Tega and Tunde were walking very close, staying close so they could continue with the talk they had begun earlier in the morning. Platoon 11, Amanda’s platoon, was just ahead of them. Tega kept his eyes on her as her head bobbed in and out of the moving stream of heads. The walk became strenuous as the terrain changed from the paved roads of town to the rarely used bush paths of the jungle.
His mind sharpened by the adrenaline pumping in his veins, Tega hardly noticed the strain nor the passing scenery. His mind was elsewhere, juggling the events of the past, aligning them with the unfolding events of the present, and the future just within the periphery of his vision. Overnight he had become a father with a son, by a mother he had met for just one night in his past.
That he might have loved her then, if she had hung around, was quite possible. But the past is one thing, the present yet another, and the future was the future; A complicated situation in all ramifications. How could he deal with fatherhood? How will Amanda fit into the picture? Marriage? Deep, very deep, like Tunde had said.
The terrain had changed yet again. The forest had given way to Savannah grassland and there were small streams criss-crossing the path. They crossed the streams, using small bridges of single tree-trunks.
The tight formation of the platoons had broken down, with stragglers from leading platoons merging with the platoons in the rear. Platoons 11 and 12 had merged somewhere along the path and Tega had lost Tunde and found Amanda. He found her hand and held it. They came to a small ditch and jumped over, laughing.
“How’s the going?” He asked, squeezing her hand.
“Tough,” she replied. “But I’ll survive ... And talking about survival, here,” she handed him a bottle of natural spring water, “have this. A guy from our platoon is right now lying in the sick bay. They say it’s typhoid; I believe it is the water.”
“If I take this, I will be depleting your supply...”
“Don’t worry I have enough to last the remaining days of orientation,” she replied, off hand.
“It’s like you come prepared for everything.“ He was looking at her closely.
“No.
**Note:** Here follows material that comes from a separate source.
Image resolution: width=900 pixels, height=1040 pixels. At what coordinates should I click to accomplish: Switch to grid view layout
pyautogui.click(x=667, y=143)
I didn’t prepare for you.”
Her meaning was only too clear, but he knew she said it without malice; it was just her way of putting things across.
A mountain appeared in the horizon. From the distance, it seemed like a low mountain, sweeping up for miles rising sluggishly into the sky. A line of corpers, like a regiment of soldier ants, traced their way up the slopping face of the mountain. The more Tega and Amanda got closer to the mountain, the more the line of corpers appeared like a formation of ants carrying food to their hideout before the rains.
There were small children in camp who helped the corpers with their daily chores, fetching water, washing clothes, and often times, arranging local girls for the male corpers. The children, mostly boys, had invited themselves for the trek, some for business, carrying water, which they sold, while others came for the adventure. There were also photographers at the foot of the mountain, negotiating the difficult rocky surface with expertise borne out of experience.
Tega and Amanda followed a group of children on the slow tedious climb up the mountain. The going was bumpy, rough, and tiring. They moved with some difficulty, the knee length grass and shrubs making it worse. The mountain kept undulating and stretching higher as they climbed.
Click! A sudden flash preceded the sound. They looked up to find a photographer smiling at them. He had taken their photograph as Tega was helping Amanda over an outcropping of rock on their path. He gave the photographer a baleful look that would have offended had he not been a good businessman.